>> Begin INPUT MATERIAL

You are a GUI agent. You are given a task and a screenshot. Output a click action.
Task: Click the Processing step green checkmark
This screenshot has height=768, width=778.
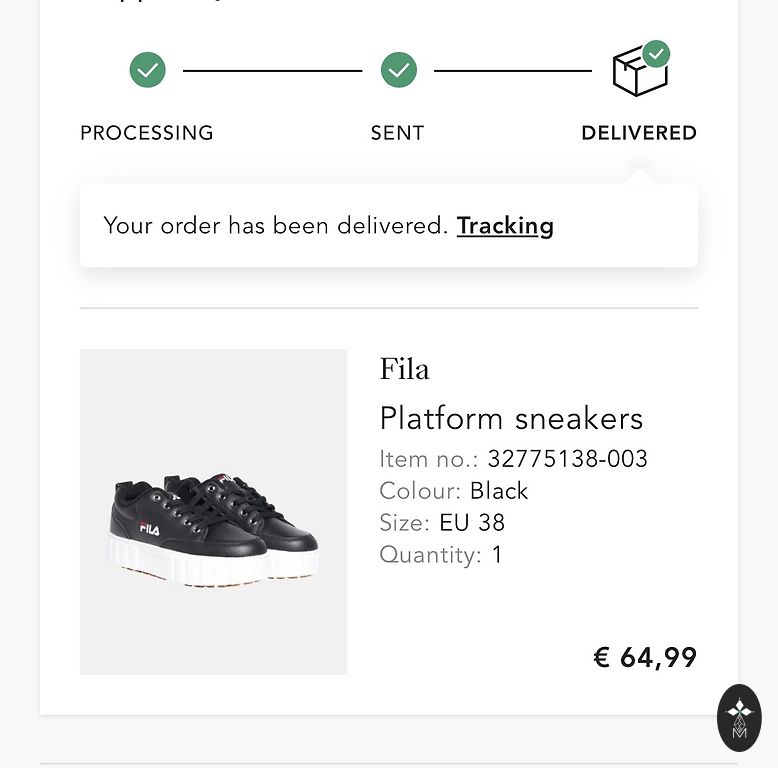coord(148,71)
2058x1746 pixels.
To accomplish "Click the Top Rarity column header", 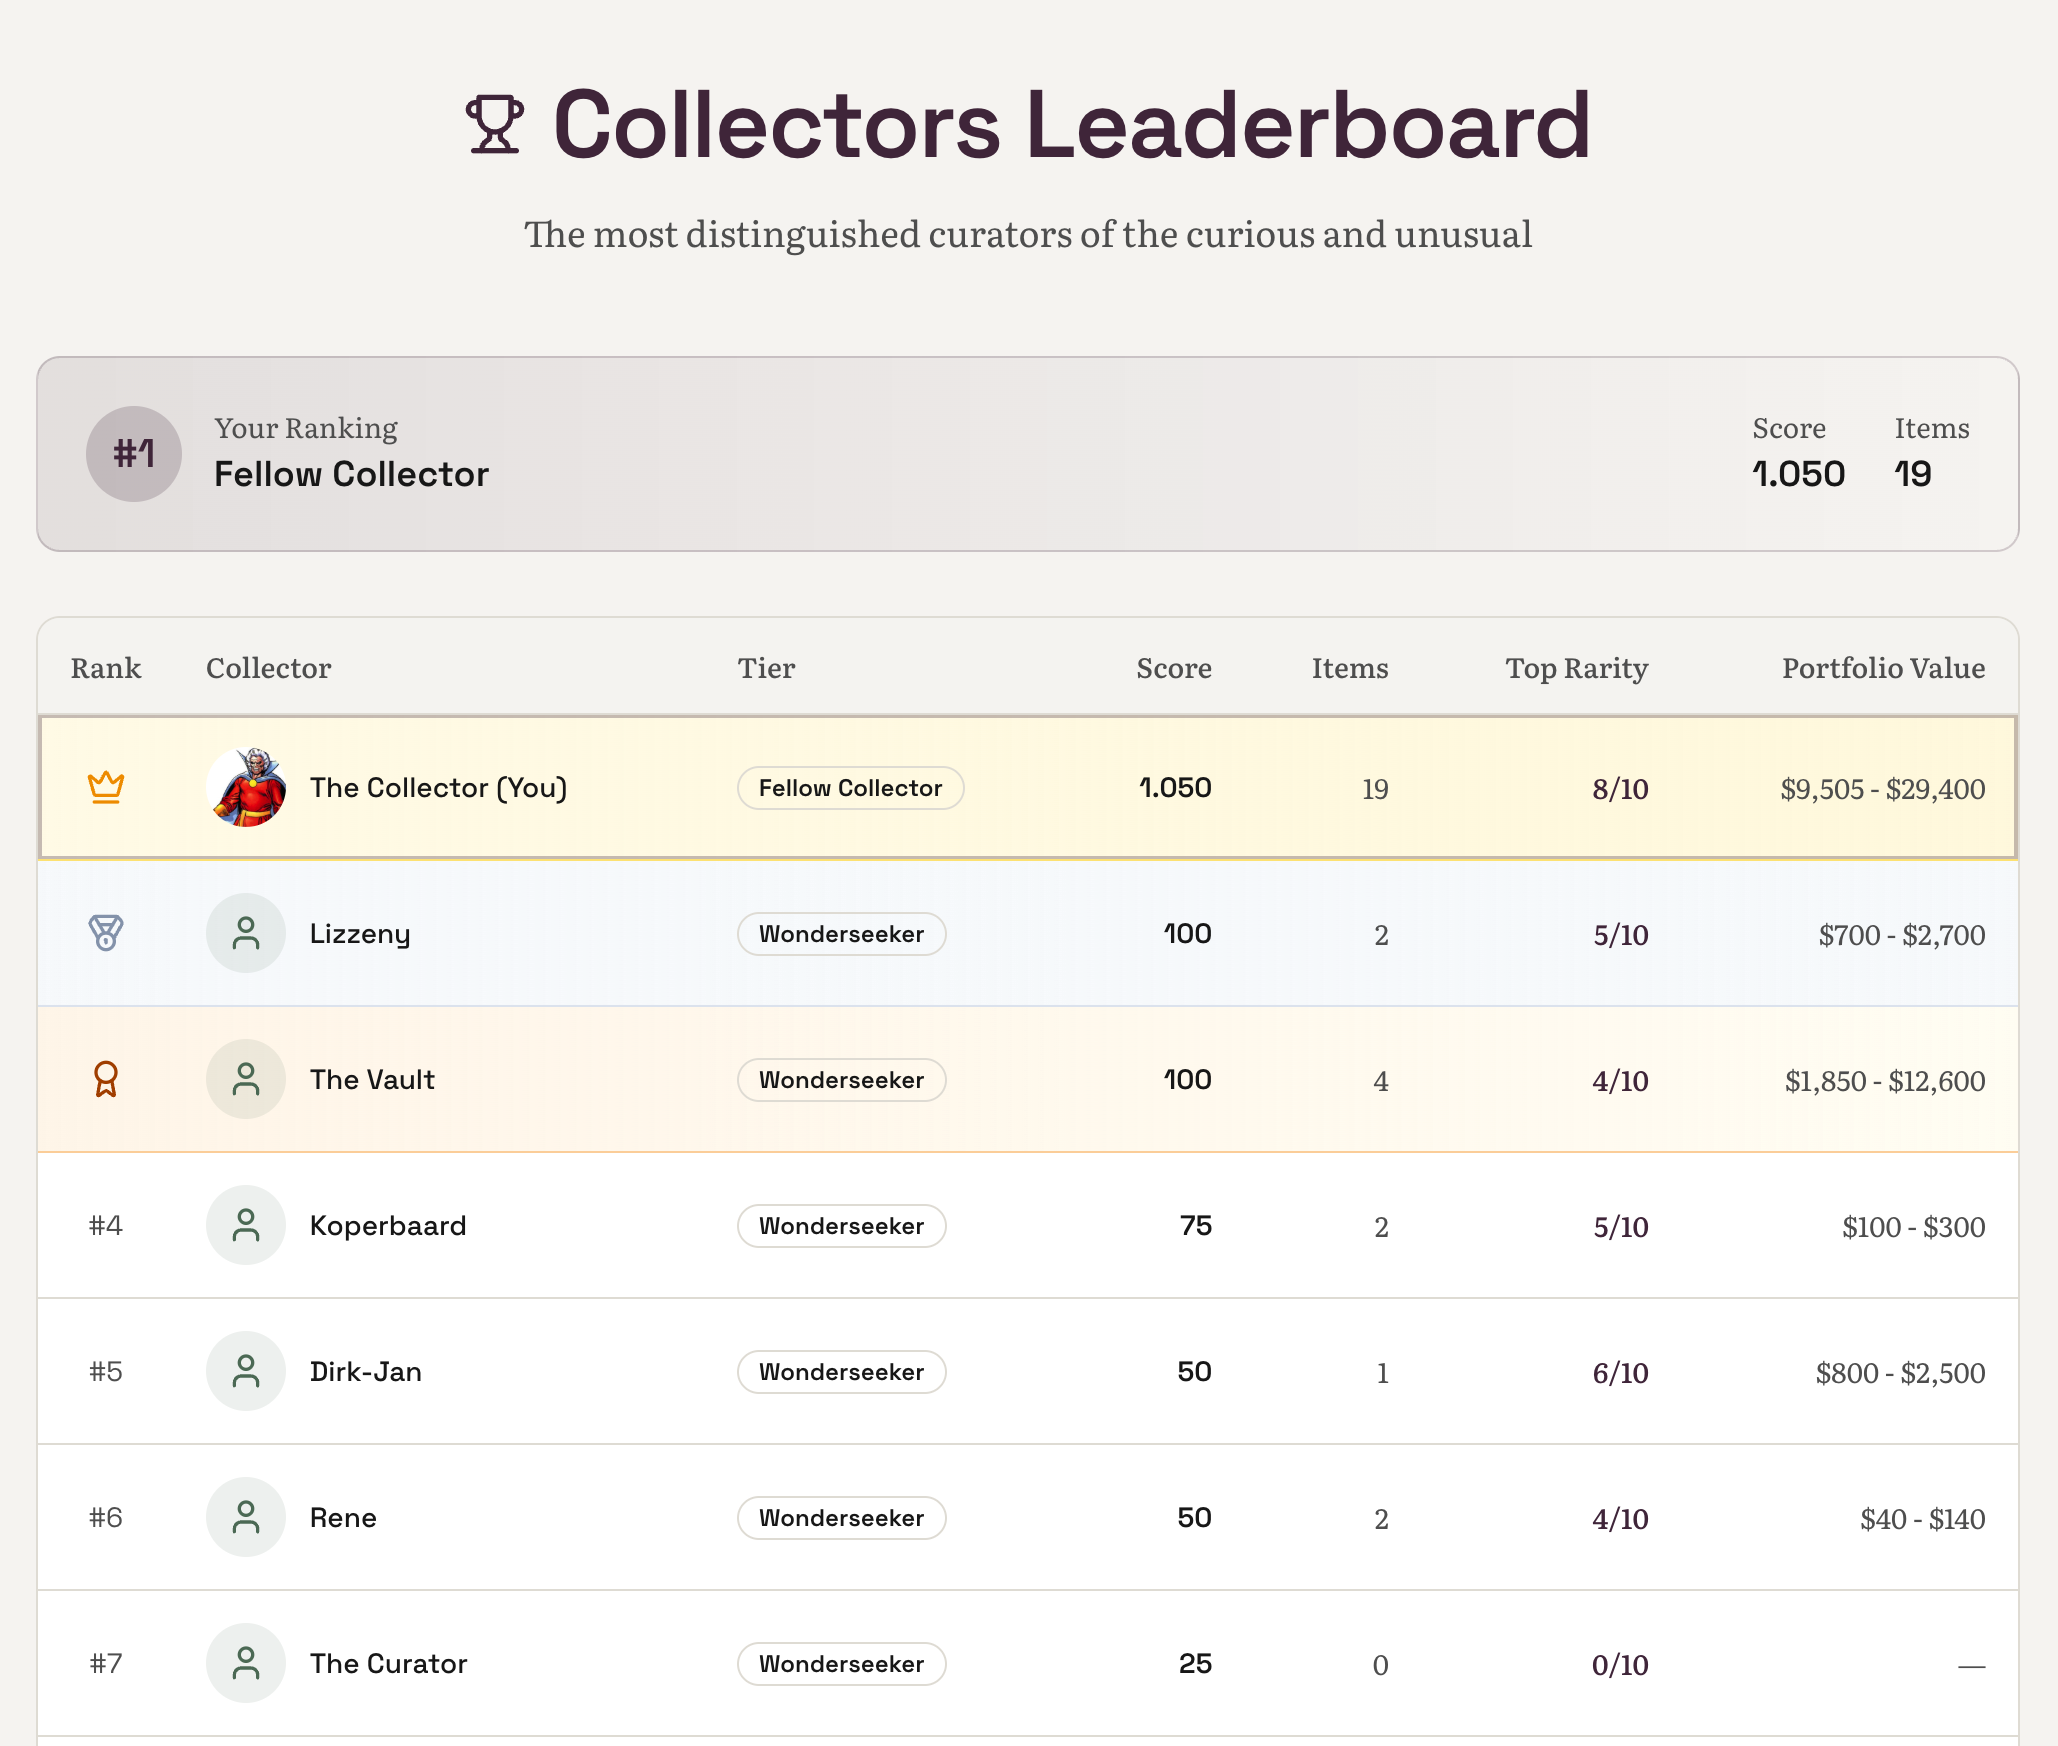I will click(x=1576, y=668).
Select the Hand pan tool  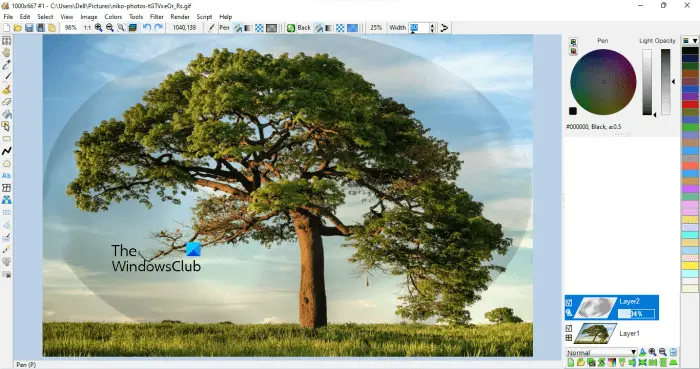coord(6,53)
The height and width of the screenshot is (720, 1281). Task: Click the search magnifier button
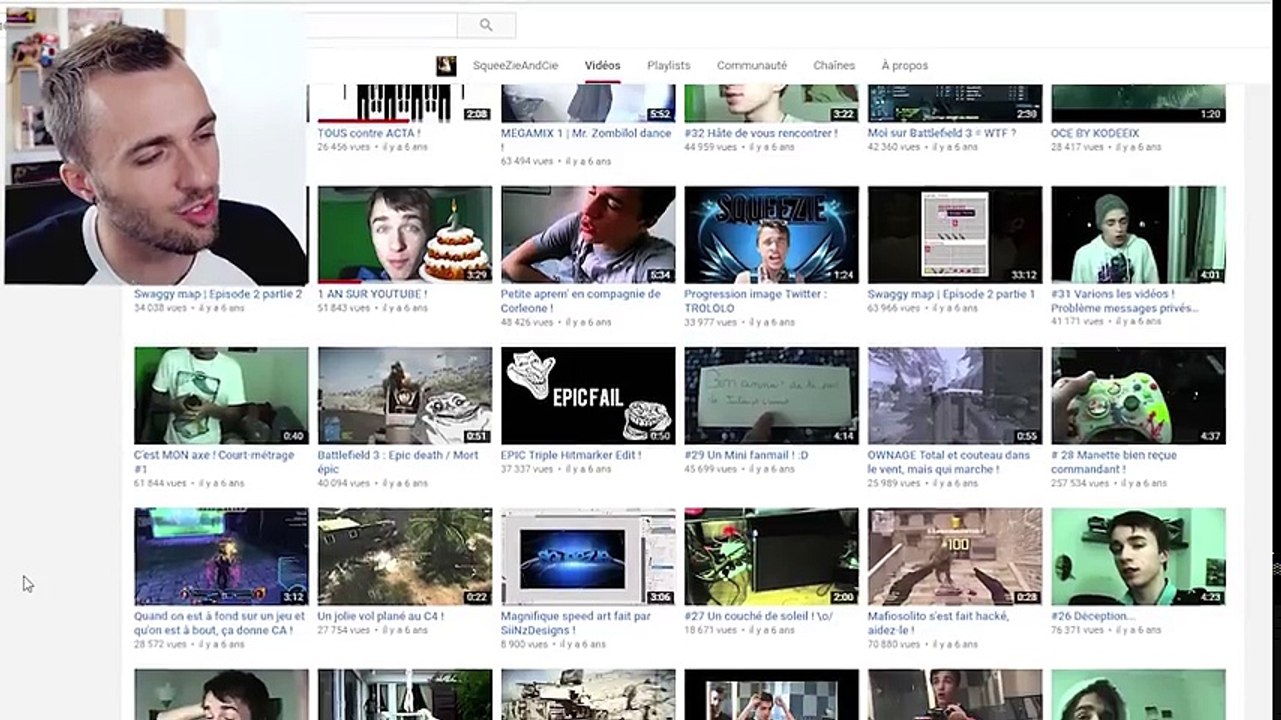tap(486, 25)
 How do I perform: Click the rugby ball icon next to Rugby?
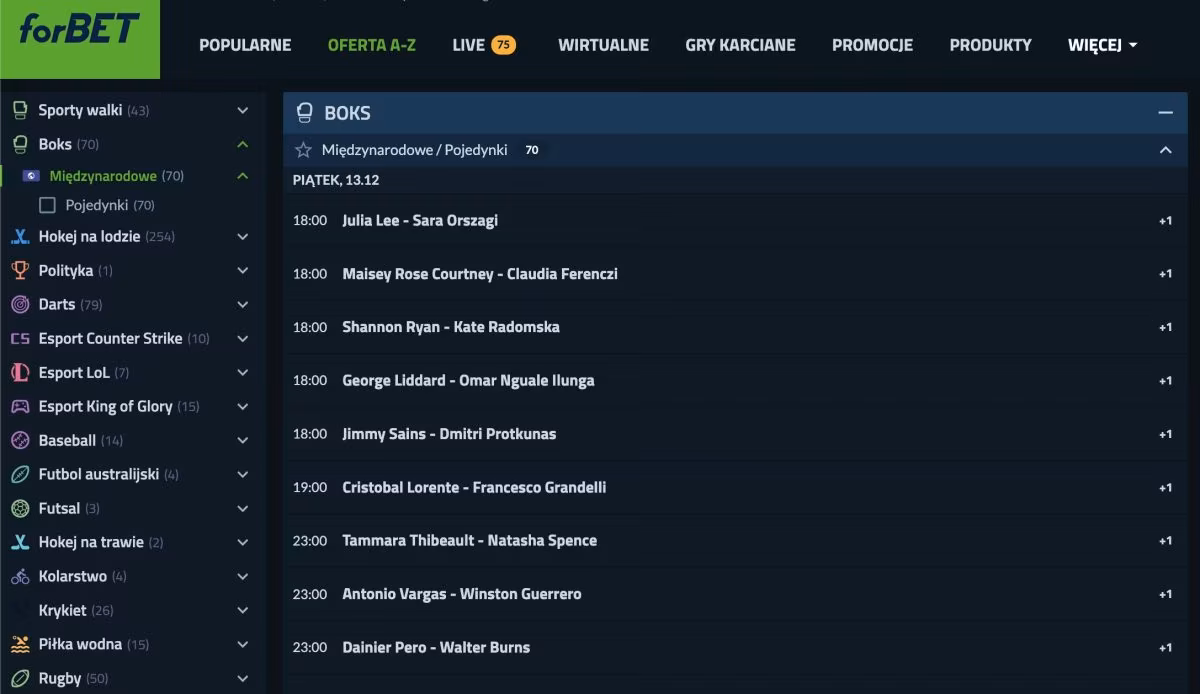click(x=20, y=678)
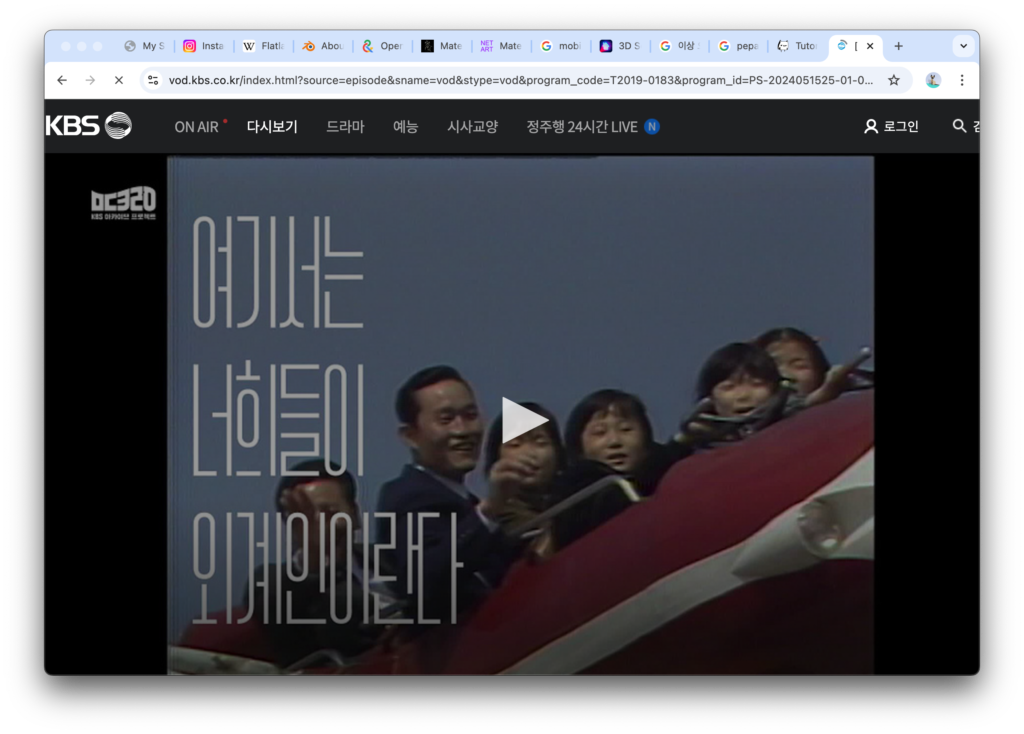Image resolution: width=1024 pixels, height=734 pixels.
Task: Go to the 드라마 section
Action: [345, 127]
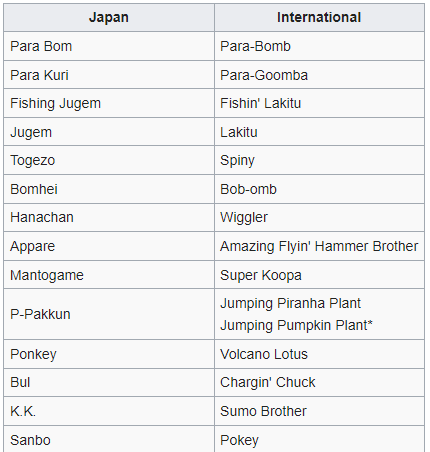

>> End INPUT MATERIAL

**TASK:**
Count the lines above that contain the string "screenshot", treating uppercase and lowercase letters as distinct. Give only the number.

**EXERCISE SOLUTION:**
3